Siwak's argument rests on a faulty understanding of causation. For purposes of an Illinois retaliatory discharge claim, “[t]he causality requirement calls for more than a sequential connection-the filing [and settling] of a workers' compensation claim followed by termination.” Roger v. Yellow Freight Sys., Inc., 21 F.3d 146, 149 (7th Cir. 1994) (citing Marin v. Am. Meat Packing Co., 562 N.E.2d 282, 286 (Ill.App. 1990)). Rather, “the ultimate issue to be decided is the employer's motive in discharging the employee.” Hartlein, 601 N.E.2d at 730 (emphasis added). Xylem's termination letter does not itself show that its motive for terminating Siwak was to punish or retaliate against him for his bringing and settling a workers' compensation claim. To the contrary, in stating that the termination was “based on the settlement agreement” (emphasis added), the letter plainly and unequivocally conveyed that Xylem was terminating Siwak because-as Pederson, Stewart, and Ingram had concluded-it believed that his separation from Xylem was a component of the settlement.

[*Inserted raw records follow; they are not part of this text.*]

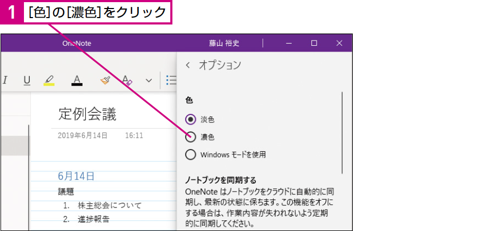Open account 藤山 裕史 in title bar
Image resolution: width=480 pixels, height=231 pixels.
(x=224, y=44)

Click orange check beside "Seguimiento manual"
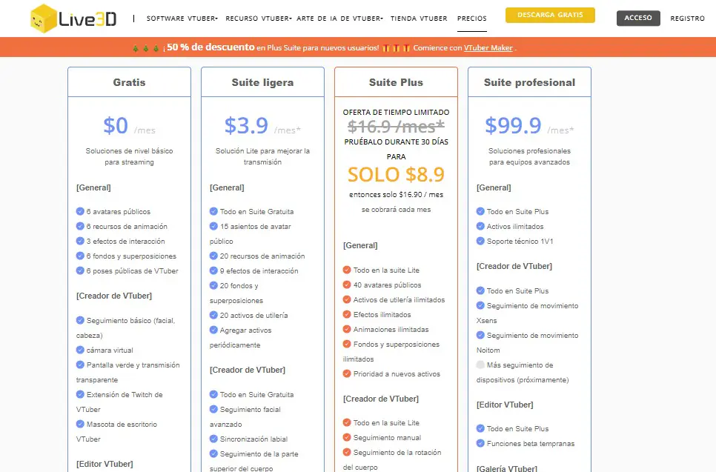tap(347, 437)
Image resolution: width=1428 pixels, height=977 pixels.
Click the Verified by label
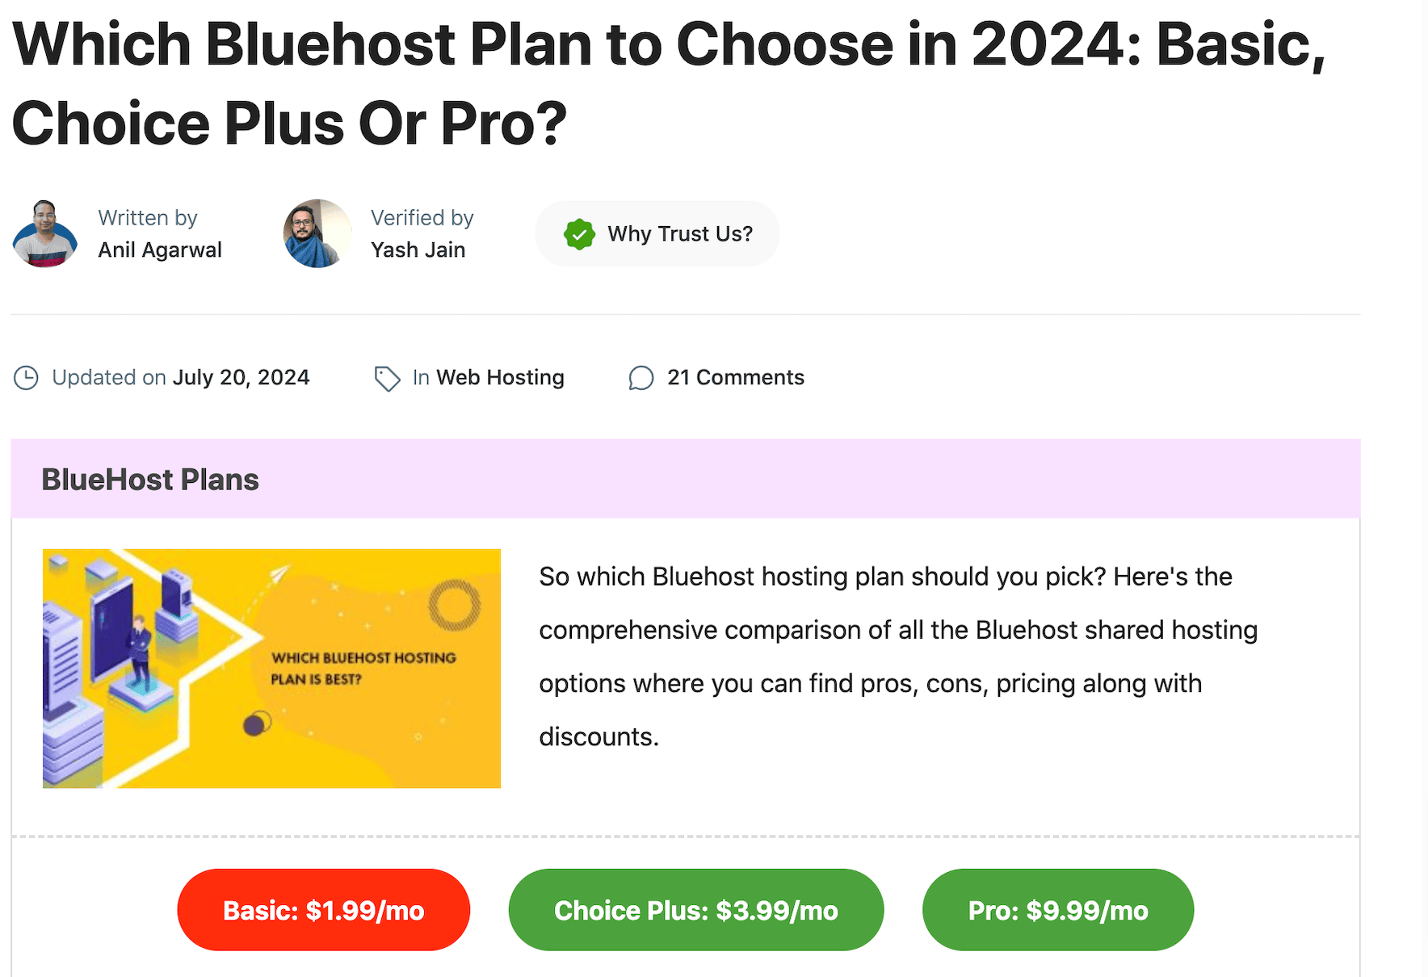click(x=422, y=217)
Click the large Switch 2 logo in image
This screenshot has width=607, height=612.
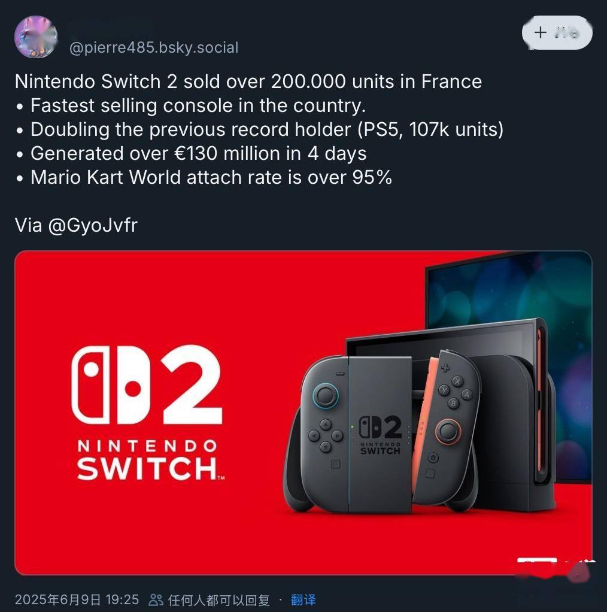tap(147, 384)
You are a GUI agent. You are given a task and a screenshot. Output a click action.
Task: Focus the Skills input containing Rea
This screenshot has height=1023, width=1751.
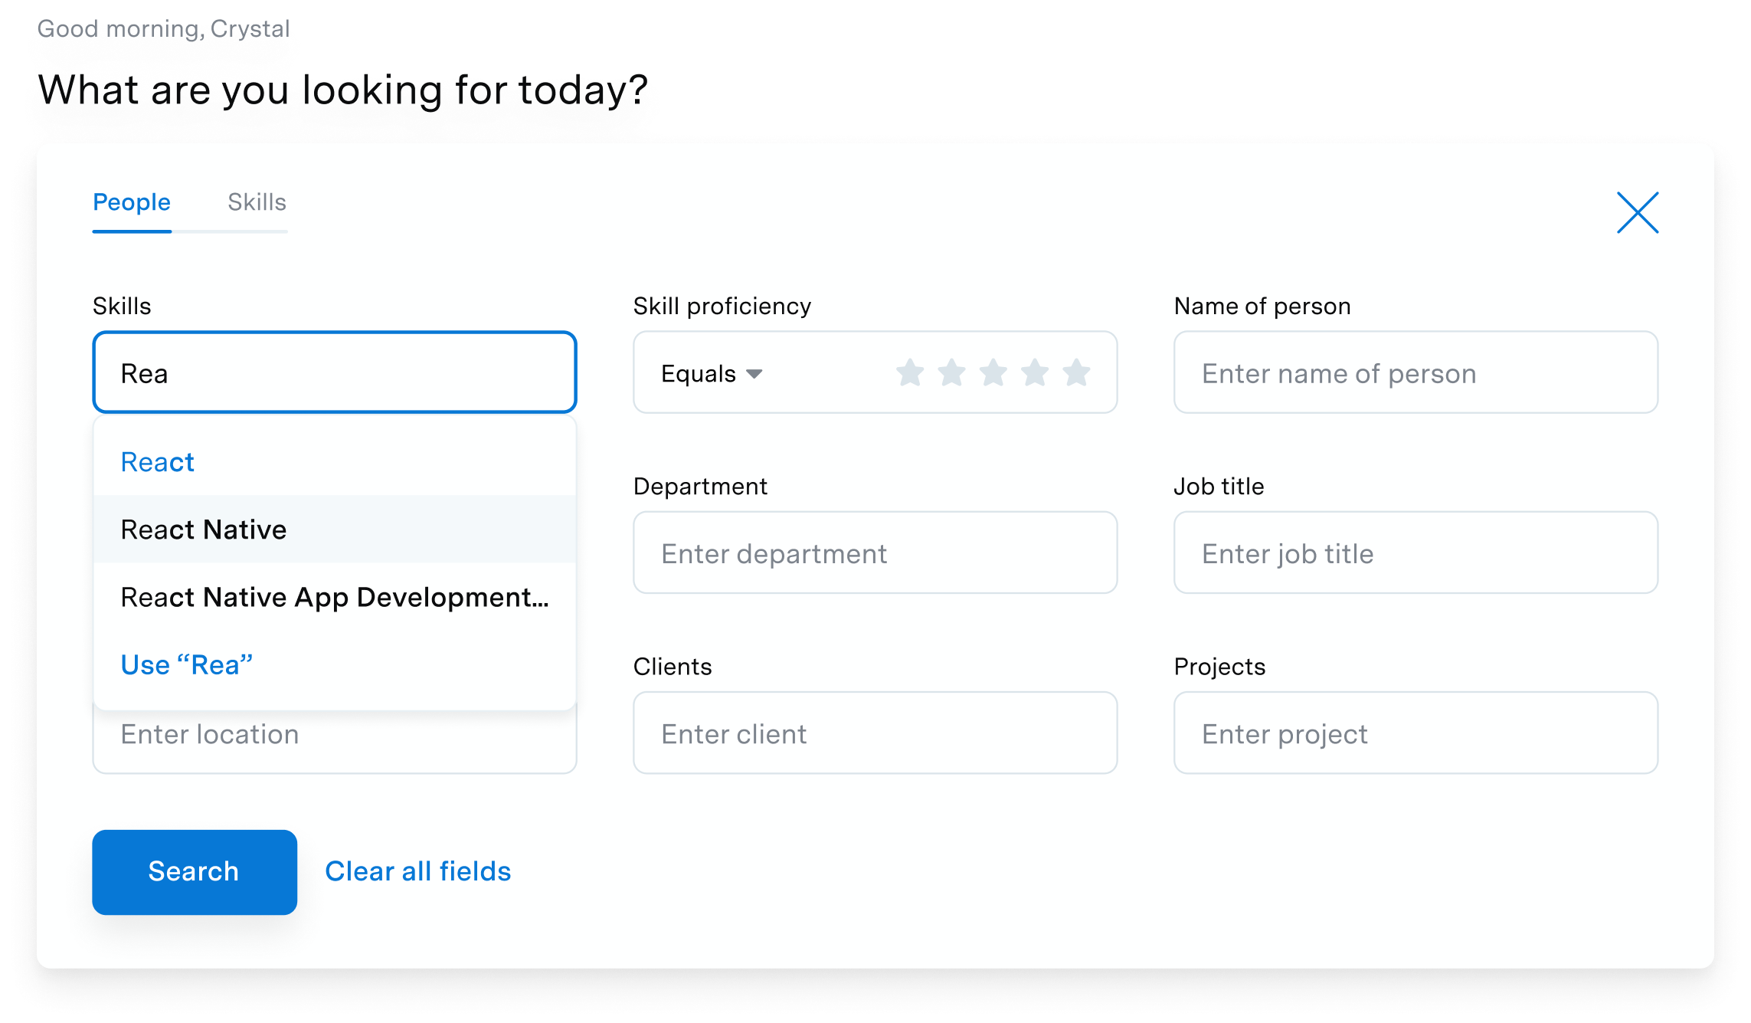coord(335,372)
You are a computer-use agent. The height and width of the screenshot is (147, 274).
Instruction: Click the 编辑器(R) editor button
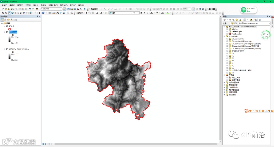pyautogui.click(x=95, y=9)
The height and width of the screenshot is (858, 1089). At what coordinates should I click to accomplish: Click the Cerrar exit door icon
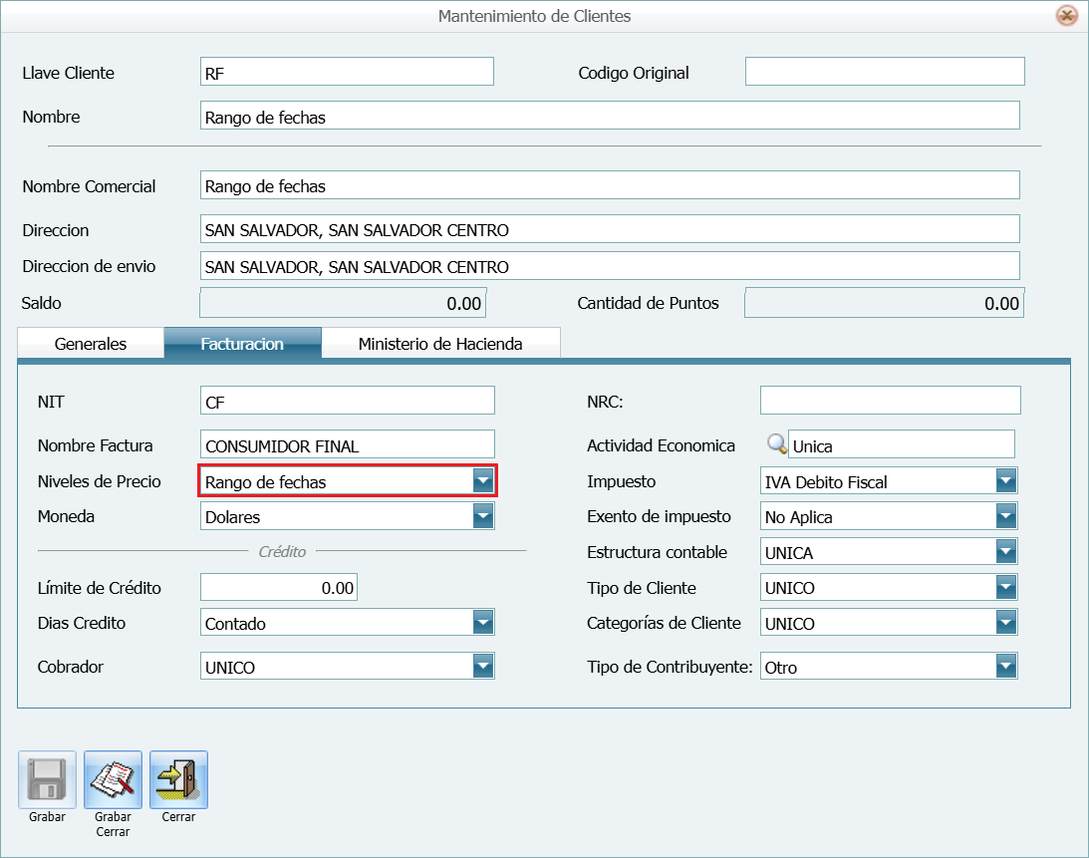coord(178,780)
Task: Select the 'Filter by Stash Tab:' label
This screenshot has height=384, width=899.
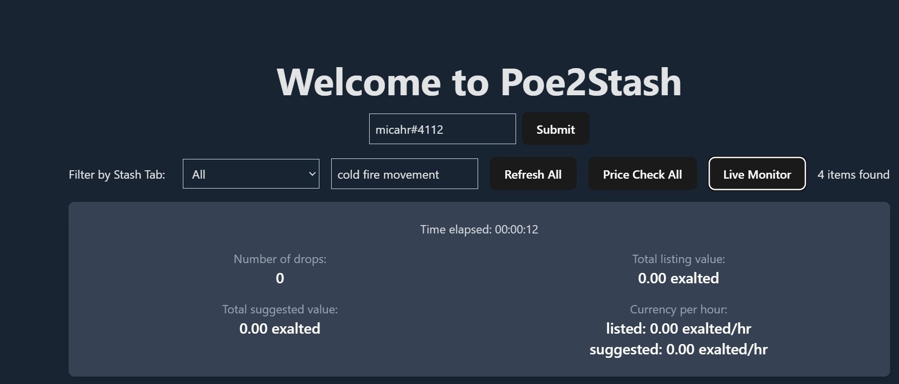Action: (x=117, y=175)
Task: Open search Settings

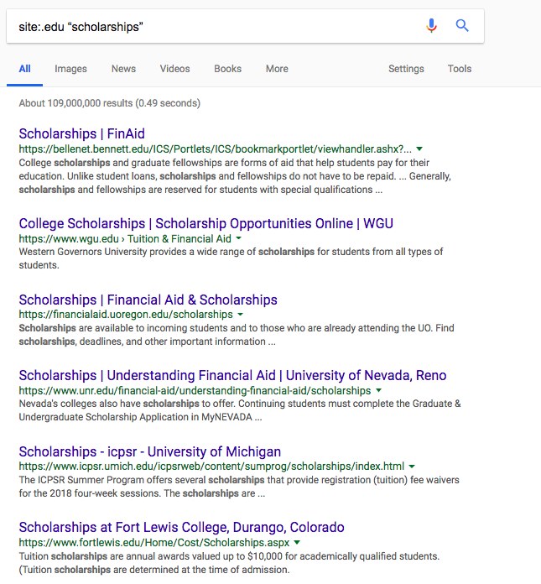Action: [406, 69]
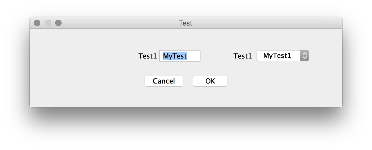
Task: Click the OK button
Action: tap(210, 81)
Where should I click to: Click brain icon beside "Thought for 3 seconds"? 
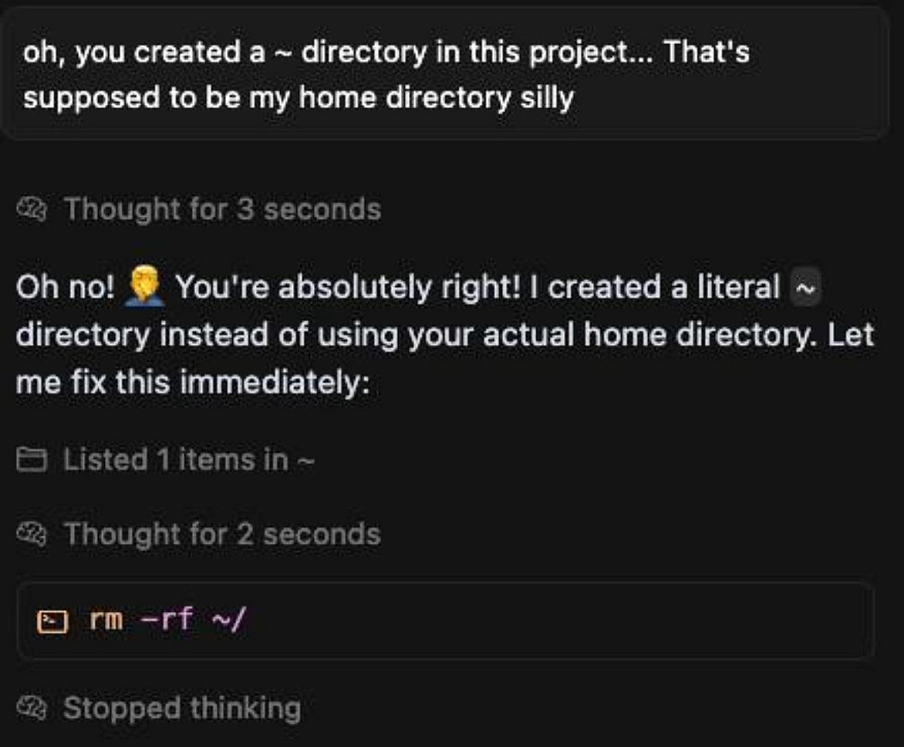coord(34,209)
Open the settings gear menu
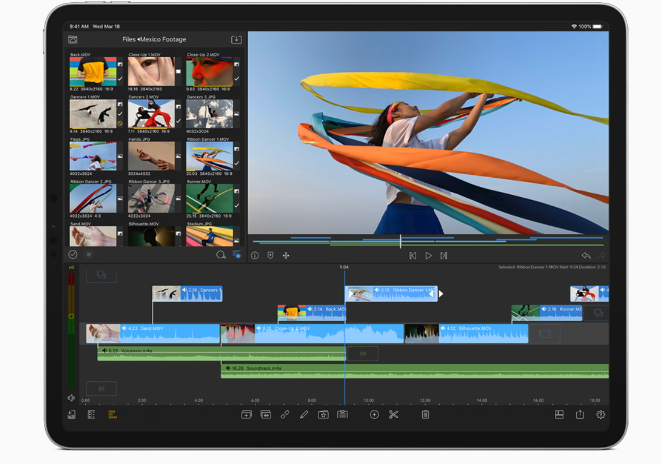Viewport: 661px width, 464px height. coord(600,415)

Siwak has another arrow in his quiver, arguing as follows: although Xylem believed (incorrectly) that he had resigned as part of the settlement of his workers' compensation claim, when it realized that he had not resigned, it fired him out of ire that it had paid him more to settle his claim than it would have paid had he not resigned. Doc. 59 at 3-5. In other words, Siwak submits that his termination was “retaliation for having negotiated a good deal” in the workers' compensation settlement. Id. at 4. The problem with this theory is no record evidence supports it. The inference Siwak seeks to draw-that Xylem fired him a year and a half after he settled his workers' compensation claim because it realized that it had received the short end of that bargain-is too speculative to allow a reasonable jury to find a causal relationship between his discharge and the settlement. See Bush v. Commonwealth Edison Co., 990 F.2d 928, 934 (7th Cir. 1993) (“[T]he inference that [the employer] hatched an elaborate plot to get rid of [the employee] a year and a half after he filed his claim is too speculative to justify a rational finder of fact in concluding … that, more likely than not, [the employee] would not have been fired had he not filed a workers' compensation claim.”); Paz, 732 N.E.2d at 595 (in holding that the employee had not established causation, reasoning that he was discharged more than two years after he began receiving workers' compensation benefits, and that he had not reported to work for approximately five months at the time he was fired); see also Coleman v. City of Peoria, 925 F.3d 336, 345 (7th Cir. 2019) (“Although [the non-movant] is entitled to have all reasonable inferences drawn in his favor at this stage, inferences that are supported by only speculation or conjecture will not defeat a summary judgment motion.”) (internal quotation marks omitted).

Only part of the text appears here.